Introduction
Hi everyone, because we noticed there was no good tutorial in English explaining this idea, KrowSavcik and I have decided to write a tutorial blog on it!
This idea finds the values of each element from a binary array using $$$O(N / log(N))$$$ sum queries, more specifically it solves problems of the type:
Given a binary array $$$b$$$ (an array consisting only of zeroes and ones) of $$$n$$$ elements, you can ask queries of the following format:
What is the sum of the subsequence of the values on positions: $$$p_1, p_2, ..., p_k$$$. In other words you will give the subsequence $$$p_1, p_2, ..., p_k$$$ to the interaction and it will return you the value of ($$$b_{p_1} + b_{p_2} + ... + b_{p_k}$$$).
And after asking $$$O(N / log(N))$$$ queries we should be able to tell the value of each index.

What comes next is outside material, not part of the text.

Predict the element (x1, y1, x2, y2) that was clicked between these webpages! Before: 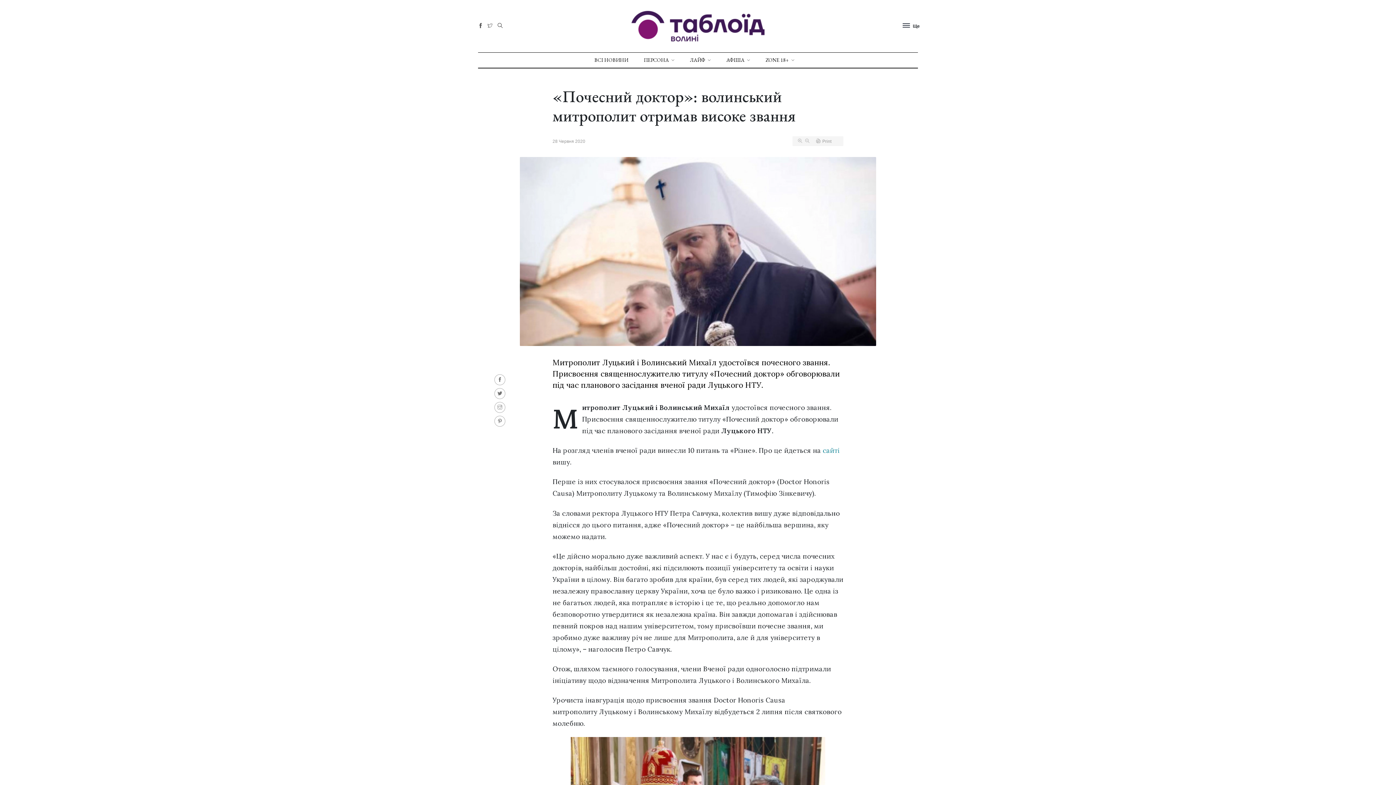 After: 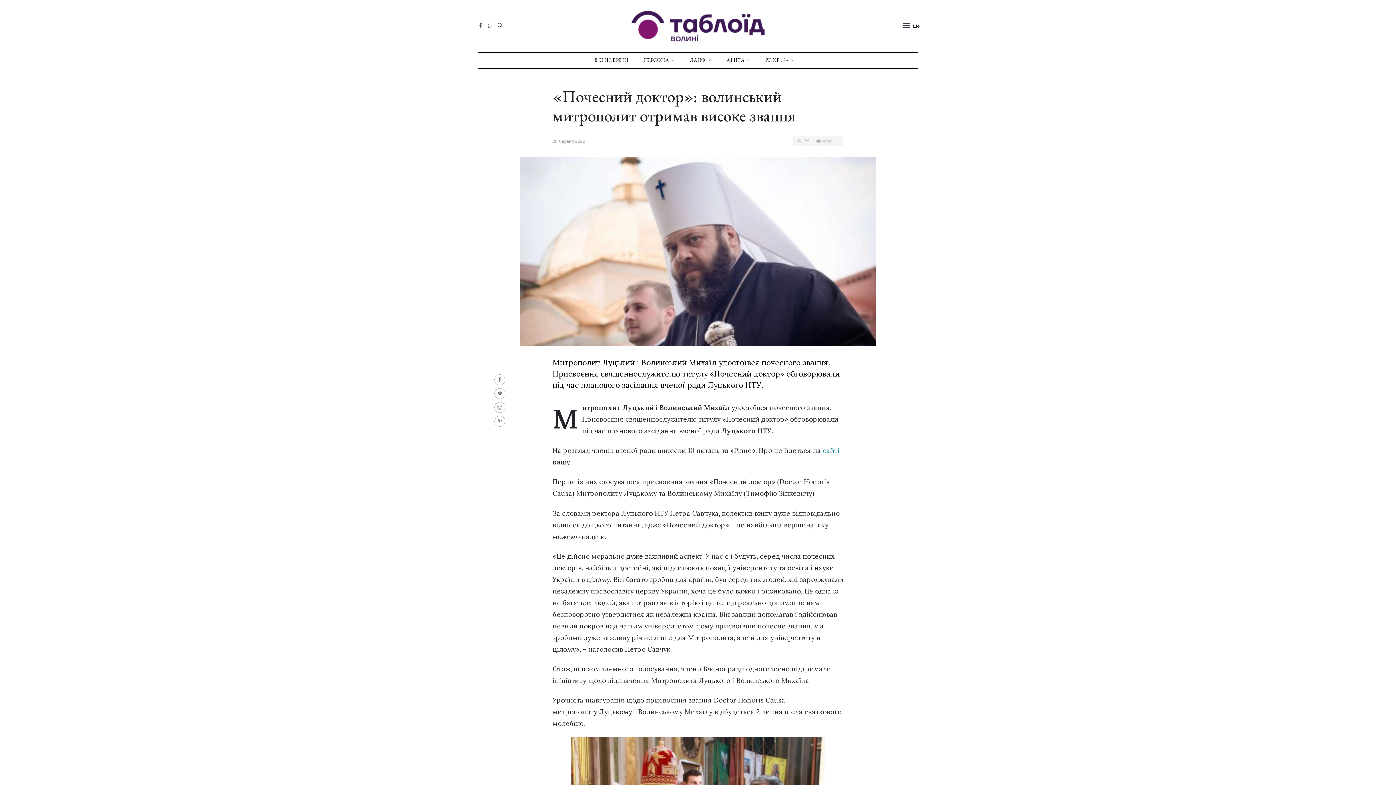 Action: bbox: (822, 446, 840, 454) label: сайті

The technique was mentioned here too but it was not as detailed.
Concept
The idea is to use a divide and conquer like approach. Because it's not an intuitive concept, firstly I will have to add some simple notations, so it will be easier to understand it.
- $$$x_i$$$ — refers to the position $$$i$$$
- $$$A$$$ — any capital letter (except S) refers to a set of points $$$x_i$$$
- $$$v_{A} = \sum b_{i}$$$ for $$$x_i \in A$$$
- $$$(A)$$$ — a set in brackets is a query
- $$$S_i$$$ — Set of queries
As it is a divide and conquer like approach we will work with layers. Let's say that for layer $$$k$$$ we need $$$2^k$$$ queries and that from it we can get the value of $$$f_k$$$ bits. Than $$$f_{k+1} = 2 f_k + 2^k - 1$$$.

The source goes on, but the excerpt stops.